Bien que l’on ne puisse pas préciser la date exacte de l’arrivée de Charles Berry à Rio de Janeiro, il est certain qu’il intégrait le groupe de journalistes débauchés, anticléricaux et républicains qui ont décidé de tenter leur chance dans le Nouveau Monde. Tout en faisant la publicité d’autres publications (en l’occurrence l’Europe Artiste), Ba-Ta-Clan faisait bien souvent sa propre publicité. Si les publications françaises étaient de plus en plus nombreuses au Brésil, cela était dû au grand succès que connaissait le Ba-Ta-Clan...

L’EUROPE Artiste (publicité)

Ba-Ta-Clan réunissait des journalistes et des caricaturistes français, dont Alfred Michon et J. Mill. Celui-ci se distinguait par les portraits-charges des politiciens et des vedettes, en particulier de celles, françaises, du Théâtre de l’Alcazar Lyrique. La revue a suscité l’opposition ou l’appui enjoué lorsqu’elle a construit une image orgiastique de la société brésilienne, par la configuration qu’elle en a donné à voir, à savoir celle d’un véritable cabaret à la française.

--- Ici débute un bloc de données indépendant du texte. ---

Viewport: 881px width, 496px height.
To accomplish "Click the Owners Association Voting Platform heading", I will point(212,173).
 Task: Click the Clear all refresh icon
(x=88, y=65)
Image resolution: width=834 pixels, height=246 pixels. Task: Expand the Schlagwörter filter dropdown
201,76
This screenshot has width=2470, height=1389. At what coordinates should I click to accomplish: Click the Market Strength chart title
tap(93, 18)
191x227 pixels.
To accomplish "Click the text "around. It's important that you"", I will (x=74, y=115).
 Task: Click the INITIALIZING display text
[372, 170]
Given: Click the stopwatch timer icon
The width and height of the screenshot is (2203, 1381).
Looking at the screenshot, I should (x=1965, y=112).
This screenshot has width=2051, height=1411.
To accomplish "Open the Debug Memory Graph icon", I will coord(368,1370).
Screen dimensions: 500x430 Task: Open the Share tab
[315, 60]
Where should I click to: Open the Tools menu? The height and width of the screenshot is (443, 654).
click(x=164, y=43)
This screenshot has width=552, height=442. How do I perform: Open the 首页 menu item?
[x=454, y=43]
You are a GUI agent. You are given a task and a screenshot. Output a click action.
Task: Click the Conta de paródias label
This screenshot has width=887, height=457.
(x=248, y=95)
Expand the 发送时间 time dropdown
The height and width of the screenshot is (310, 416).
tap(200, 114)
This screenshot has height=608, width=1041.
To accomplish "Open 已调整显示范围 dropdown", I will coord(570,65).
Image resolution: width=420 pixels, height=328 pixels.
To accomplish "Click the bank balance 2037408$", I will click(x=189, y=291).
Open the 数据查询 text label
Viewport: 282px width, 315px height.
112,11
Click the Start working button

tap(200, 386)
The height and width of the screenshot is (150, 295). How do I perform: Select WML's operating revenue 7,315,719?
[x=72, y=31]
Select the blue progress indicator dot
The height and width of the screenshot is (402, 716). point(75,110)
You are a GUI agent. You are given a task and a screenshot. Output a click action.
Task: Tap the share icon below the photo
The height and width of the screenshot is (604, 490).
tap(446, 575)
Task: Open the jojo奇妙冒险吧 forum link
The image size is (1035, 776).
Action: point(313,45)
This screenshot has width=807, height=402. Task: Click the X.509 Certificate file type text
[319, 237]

Danseuse avec bonnet phrygien (Revue Ba-Ta-Clan, 21 septembre 1867)

Dans Ba-Ta-Clan, la modernité est mise en scène par des cocottes et des courtisanes. L’action de la revue ne se limitait pas aux espaces de l’édition, mais se rattachait plutôt à l’une des ressources médiatiques les plus prisées de l’époque : le théâtre d’opérettes. Dans le cadre du Rio du XIXe siècle, l’Alcazar Lyrique tenait lieu de véritable microcosme de la ville, attirant des hommes de lettres, des politiciens et des bohémiens. Cette articulation entre les revues et les sociétés littéraires venait de la tradition française.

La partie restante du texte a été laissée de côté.